With his new album, 'Tempest,' reaping a fresh whirlwind of critical hosannas, you'd think Bob Dylan would be in a pretty good mood these days -- but if a newly posted clip from his recent Rolling Stone interview is anything to go by, he's just as cantankerous as ever.

Asked to respond to the accusations that he improperly used quotes from Junichi Saga's 'Confessions of a Yakuza' and the work of Civil War poet Henry Timrod, Dylan grumbled, "As far as Henry Timrod is concerned, have you even heard of him? Who's been reading him lately? And who's pushed him to the forefront? Who's been making you read him? And ask his descendants what they think of the hoopla."

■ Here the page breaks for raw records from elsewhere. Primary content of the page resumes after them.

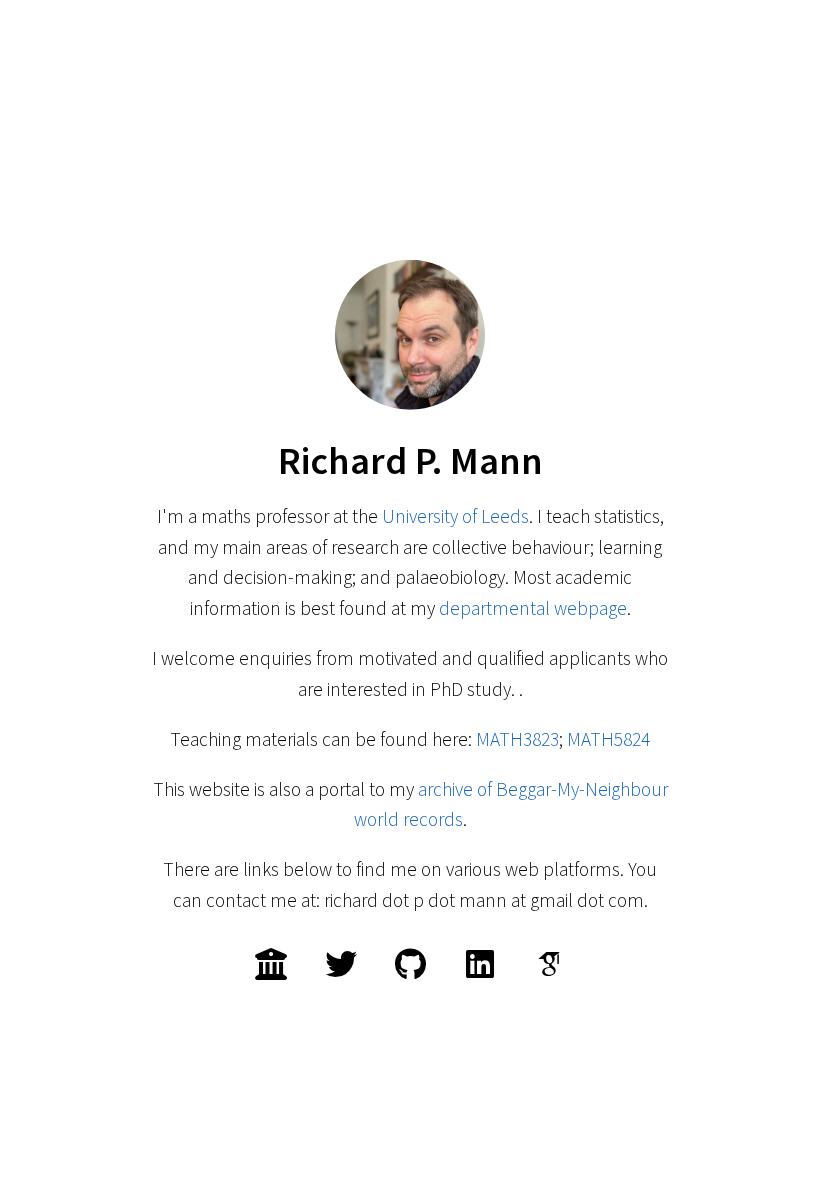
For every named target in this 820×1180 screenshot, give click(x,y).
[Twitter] (341, 964)
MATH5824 (608, 739)
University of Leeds (455, 516)
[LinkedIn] (480, 964)
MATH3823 (517, 739)
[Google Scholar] (549, 964)
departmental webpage (533, 608)
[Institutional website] (271, 964)
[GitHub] (410, 964)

He continued, "If you think it's so easy to quote him and it can help your work, do it yourself and see how far you can get. Wussies and pussies complain about that stuff. It's an old thing – it's part of the tradition. It goes way back."

Getting warmed up now, Dylan reached back into the past for another famous example of critical injustice. "These are the same people that tried to pin the name Judas on me," he argued. "Judas, the most hated name in human history! If you think you've been called a bad name, try to work your way out from under that. Yeah, and for what? For playing an electric guitar? As if that is in some kind of way equitable to betraying our Lord and delivering him up to be crucified. All those evil motherf---ers can rot in hell."